**Goal of the exercise**. Arrange every line of the entries below as a JSON list of strings, one string per line, with blank lines omitted.

[Saved entries]
⁂
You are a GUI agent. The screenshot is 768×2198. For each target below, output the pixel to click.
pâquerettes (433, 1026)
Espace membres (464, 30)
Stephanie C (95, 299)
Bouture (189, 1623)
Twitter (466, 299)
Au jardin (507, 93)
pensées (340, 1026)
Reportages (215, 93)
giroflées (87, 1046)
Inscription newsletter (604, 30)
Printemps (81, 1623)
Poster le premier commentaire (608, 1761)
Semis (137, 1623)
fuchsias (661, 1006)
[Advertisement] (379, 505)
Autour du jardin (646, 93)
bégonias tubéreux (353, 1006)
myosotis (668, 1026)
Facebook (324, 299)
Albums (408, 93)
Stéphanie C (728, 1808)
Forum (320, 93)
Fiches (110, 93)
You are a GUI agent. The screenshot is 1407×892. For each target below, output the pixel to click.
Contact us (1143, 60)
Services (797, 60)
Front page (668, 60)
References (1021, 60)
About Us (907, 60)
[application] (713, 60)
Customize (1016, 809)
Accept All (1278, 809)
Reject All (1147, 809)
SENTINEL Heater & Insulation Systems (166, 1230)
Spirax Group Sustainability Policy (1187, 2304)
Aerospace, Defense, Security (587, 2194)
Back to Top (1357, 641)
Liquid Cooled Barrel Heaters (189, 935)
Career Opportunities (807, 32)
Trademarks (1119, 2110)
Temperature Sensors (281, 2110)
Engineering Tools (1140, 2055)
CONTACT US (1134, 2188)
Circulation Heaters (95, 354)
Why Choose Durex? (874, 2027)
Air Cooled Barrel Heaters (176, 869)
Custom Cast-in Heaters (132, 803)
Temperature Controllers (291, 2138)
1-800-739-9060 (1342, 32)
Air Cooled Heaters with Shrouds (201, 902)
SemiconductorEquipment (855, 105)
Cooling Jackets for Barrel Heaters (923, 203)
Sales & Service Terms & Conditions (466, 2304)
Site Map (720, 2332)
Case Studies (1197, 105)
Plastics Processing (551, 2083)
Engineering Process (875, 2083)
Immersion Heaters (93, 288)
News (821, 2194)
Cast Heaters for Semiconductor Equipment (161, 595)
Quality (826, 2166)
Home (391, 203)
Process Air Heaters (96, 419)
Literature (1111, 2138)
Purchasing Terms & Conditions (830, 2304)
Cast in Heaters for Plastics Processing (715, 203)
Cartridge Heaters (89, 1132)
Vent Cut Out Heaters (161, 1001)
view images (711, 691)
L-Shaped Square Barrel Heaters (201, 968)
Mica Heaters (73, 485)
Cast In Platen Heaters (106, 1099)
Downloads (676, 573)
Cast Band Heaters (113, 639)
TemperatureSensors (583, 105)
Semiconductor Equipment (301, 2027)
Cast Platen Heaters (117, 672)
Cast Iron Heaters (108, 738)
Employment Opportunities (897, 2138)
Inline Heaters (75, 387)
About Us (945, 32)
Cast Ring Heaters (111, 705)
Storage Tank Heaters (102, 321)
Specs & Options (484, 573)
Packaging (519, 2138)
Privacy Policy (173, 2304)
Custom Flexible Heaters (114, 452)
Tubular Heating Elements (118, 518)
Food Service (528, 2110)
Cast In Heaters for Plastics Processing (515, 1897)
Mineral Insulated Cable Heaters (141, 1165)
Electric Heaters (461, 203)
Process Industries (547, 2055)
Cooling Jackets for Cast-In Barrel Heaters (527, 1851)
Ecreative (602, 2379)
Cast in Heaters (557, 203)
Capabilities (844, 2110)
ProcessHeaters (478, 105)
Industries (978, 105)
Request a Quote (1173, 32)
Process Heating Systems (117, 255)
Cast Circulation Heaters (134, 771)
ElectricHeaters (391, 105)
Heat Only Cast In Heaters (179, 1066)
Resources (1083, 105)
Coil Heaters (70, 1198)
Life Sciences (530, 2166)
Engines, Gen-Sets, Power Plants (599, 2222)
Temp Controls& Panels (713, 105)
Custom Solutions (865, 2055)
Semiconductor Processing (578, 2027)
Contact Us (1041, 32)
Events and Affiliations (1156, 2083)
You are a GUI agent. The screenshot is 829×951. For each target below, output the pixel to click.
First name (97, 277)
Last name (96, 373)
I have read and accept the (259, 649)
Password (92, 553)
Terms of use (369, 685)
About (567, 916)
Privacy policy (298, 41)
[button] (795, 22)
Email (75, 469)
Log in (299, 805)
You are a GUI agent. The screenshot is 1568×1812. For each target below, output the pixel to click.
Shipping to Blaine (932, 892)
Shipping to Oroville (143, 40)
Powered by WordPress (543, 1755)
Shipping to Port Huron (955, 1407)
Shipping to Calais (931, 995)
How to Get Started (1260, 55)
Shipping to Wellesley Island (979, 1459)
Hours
⁂
**Answer to this problem**.
[
  "You are a GUI agent. The screenshot is 768×2198. For each target below, output the pixel to click.",
  "pâquerettes (433, 1026)",
  "Espace membres (464, 30)",
  "Stephanie C (95, 299)",
  "Bouture (189, 1623)",
  "Twitter (466, 299)",
  "Au jardin (507, 93)",
  "pensées (340, 1026)",
  "Reportages (215, 93)",
  "giroflées (87, 1046)",
  "Inscription newsletter (604, 30)",
  "Printemps (81, 1623)",
  "Poster le premier commentaire (608, 1761)",
  "Semis (137, 1623)",
  "fuchsias (661, 1006)",
  "[Advertisement] (379, 505)",
  "Autour du jardin (646, 93)",
  "bégonias tubéreux (353, 1006)",
  "myosotis (668, 1026)",
  "Facebook (324, 299)",
  "Albums (408, 93)",
  "Stéphanie C (728, 1808)",
  "Forum (320, 93)",
  "Fiches (110, 93)",
  "You are a GUI agent. The screenshot is 1407×892. For each target below, output the pixel to click.",
  "Contact us (1143, 60)",
  "Services (797, 60)",
  "Front page (668, 60)",
  "References (1021, 60)",
  "About Us (907, 60)",
  "[application] (713, 60)",
  "Customize (1016, 809)",
  "Accept All (1278, 809)",
  "Reject All (1147, 809)",
  "SENTINEL Heater & Insulation Systems (166, 1230)",
  "Spirax Group Sustainability Policy (1187, 2304)",
  "Aerospace, Defense, Security (587, 2194)",
  "Back to Top (1357, 641)",
  "Liquid Cooled Barrel Heaters (189, 935)",
  "Career Opportunities (807, 32)",
  "Trademarks (1119, 2110)",
  "Temperature Sensors (281, 2110)",
  "Engineering Tools (1140, 2055)",
  "CONTACT US (1134, 2188)",
  "Circulation Heaters (95, 354)",
  "Why Choose Durex? (874, 2027)",
  "Air Cooled Barrel Heaters (176, 869)",
  "Custom Cast-in Heaters (132, 803)",
  "Temperature Controllers (291, 2138)",
  "1-800-739-9060 (1342, 32)",
  "Air Cooled Heaters with Shrouds (201, 902)",
  "SemiconductorEquipment (855, 105)",
  "Cooling Jackets for Barrel Heaters (923, 203)",
  "Sales & Service Terms & Conditions (466, 2304)",
  "Site Map (720, 2332)",
  "Case Studies (1197, 105)",
  "Plastics Processing (551, 2083)",
  "Engineering Process (875, 2083)",
  "Immersion Heaters (93, 288)",
  "News (821, 2194)",
  "Cast Heaters for Semiconductor Equipment (161, 595)",
  "Quality (826, 2166)",
  "Home (391, 203)",
  "Process Air Heaters (96, 419)",
  "Literature (1111, 2138)",
  "Purchasing Terms & Conditions (830, 2304)",
  "Cast in Heaters for Plastics Processing (715, 203)",
  "Cartridge Heaters (89, 1132)",
  "Vent Cut Out Heaters (161, 1001)",
  "view images (711, 691)",
  "L-Shaped Square Barrel Heaters (201, 968)",
  "Mica Heaters (73, 485)",
  "Cast In Platen Heaters (106, 1099)",
  "Downloads (676, 573)",
  "Cast Band Heaters (113, 639)",
  "TemperatureSensors (583, 105)",
  "Semiconductor Equipment (301, 2027)",
  "Cast Platen Heaters (117, 672)",
  "Cast Iron Heaters (108, 738)",
  "Employment Opportunities (897, 2138)",
  "Inline Heaters (75, 387)",
  "About Us (945, 32)",
  "Cast Ring Heaters (111, 705)",
  "Storage Tank Heaters (102, 321)",
  "Specs & Options (484, 573)",
  "Packaging (519, 2138)",
  "Privacy Policy (173, 2304)",
  "Custom Flexible Heaters (114, 452)",
  "Tubular Heating Elements (118, 518)",
  "Food Service (528, 2110)",
  "Cast In Heaters for Plastics Processing (515, 1897)",
  "Mineral Insulated Cable Heaters (141, 1165)",
  "Electric Heaters (461, 203)",
  "Process Industries (547, 2055)",
  "Cooling Jackets for Cast-In Barrel Heaters (527, 1851)",
  "Ecreative (602, 2379)",
  "Cast in Heaters (557, 203)",
  "Capabilities (844, 2110)",
  "ProcessHeaters (478, 105)",
  "Industries (978, 105)",
  "Request a Quote (1173, 32)",
  "Process Heating Systems (117, 255)",
  "Cast Circulation Heaters (134, 771)",
  "ElectricHeaters (391, 105)",
  "Heat Only Cast In Heaters (179, 1066)",
  "Resources (1083, 105)",
  "Coil Heaters (70, 1198)",
  "Life Sciences (530, 2166)",
  "Engines, Gen-Sets, Power Plants (599, 2222)",
  "Temp Controls& Panels (713, 105)",
  "Custom Solutions (865, 2055)",
  "Semiconductor Processing (578, 2027)",
  "Contact Us (1041, 32)",
  "Events and Affiliations (1156, 2083)",
  "You are a GUI agent. The screenshot is 829×951. For each target below, output the pixel to click.",
  "First name (97, 277)",
  "Last name (96, 373)",
  "I have read and accept the (259, 649)",
  "Password (92, 553)",
  "Terms of use (369, 685)",
  "About (567, 916)",
  "Privacy policy (298, 41)",
  "[button] (795, 22)",
  "Email (75, 469)",
  "Log in (299, 805)",
  "You are a GUI agent. The screenshot is 1568×1812. For each target below, output the pixel to click.",
  "Shipping to Blaine (932, 892)",
  "Shipping to Oroville (143, 40)",
  "Powered by WordPress (543, 1755)",
  "Shipping to Port Huron (955, 1407)",
  "Shipping to Calais (931, 995)",
  "How to Get Started (1260, 55)",
  "Shipping to Wellesley Island (979, 1459)",
  "Hours"
]